Pour arriver à ses fins, Gustaf devient proche ami d’Adolf, au point où se développent entre eux une attirance physique et des sentiments ambivalents, tout en étant amoureux de la même femme. Mais Adolf ne connaît rien du passé de Gustaf, trouvant auprès de lui réconfort et affection. Nous sommes donc au cœur d’un triangle amoureux où deux hommes s’aiment tout en aimant la même femme.

Le sujet, dirons-nous moderne, est sublimement bien rendu par trois comédiens français entre lesquels la chimie fonctionne. Le personnage d’artiste tourmenté d’Adolf, tatoué et beau, est livré avec beaucoup de sensibilité, de sensualité et d’authenticité par Julien Rousseaux. Alors que le perfide Gustaf est joué par Benjamin Lhommas qui s’avère juste assez cruel et machiavélique pour qu’on y croit.

Mais, c’est Tekla, défendue avec une fort belle maîtrise de jeu par Maroussia Henrich, qui mène le bal, envoûtante et furieusement libre. Elle a une telle façon suave d’appeler son mari « petit frère » que l’on en redemande dans ce trafic de sentiments. Son jeu est franc, racé et fougueux, puissant au naturel. Elle est la femme unique, en même temps que toutes les femmes du théâtre de Strindberg dont on a dit souvent qu’il était misogyne, bien que marié trois fois.

Sans doute par une volonté esthétisante, et pour ajouter à la passion charnelle, le metteur en scène a cru bon d’introduire le personnage d’une danseuse de manière épisodique, mais sa présence n’ajoute rien, sinon un côté onirique qui ne fait que nous distraire du nœud du drame.

L’action, prévue pour le hall d’un hôtel en bord de mer, se déroule dans un décor baroque qui comprend une Vénus blanche trônant sur un socle recouvert de plastique, un sofa Récamier, un paravent de toile et un grand miroir ovale sur pied.
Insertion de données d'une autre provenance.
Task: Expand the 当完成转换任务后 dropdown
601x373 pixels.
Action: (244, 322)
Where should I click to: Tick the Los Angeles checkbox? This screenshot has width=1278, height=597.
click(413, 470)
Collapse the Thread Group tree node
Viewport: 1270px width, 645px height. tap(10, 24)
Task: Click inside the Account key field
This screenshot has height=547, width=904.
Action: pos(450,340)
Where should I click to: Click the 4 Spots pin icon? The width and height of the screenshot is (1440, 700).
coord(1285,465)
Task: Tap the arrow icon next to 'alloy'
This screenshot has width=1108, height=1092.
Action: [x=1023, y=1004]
Et les costumes, en particulier la robe stylisée et provocante de satin noir de Tekla à la fin de la pièce, font de cette proposition artistique une totale surprise dans la programmation du Festival Fringe.

Les Créanciers sera présentée de nouveau au Studio Jean-Valcourt du Conservatoire d’art dramatique les 12-13-17-18 juin. Une occasion à saisir pour découvrir cette pièce aux dialogues mordants et criants de vérité d’August Strindberg. Un texte dramatique subtil, faisant de chaque être le créancier affectif de quelqu’un d’autre, d’une intelligence des travers humains admirable, par un auteur d’avant son temps dont on prétend qu’il a grandement influencé le cinéma d’Ingmar Bergman. C’est tout dire.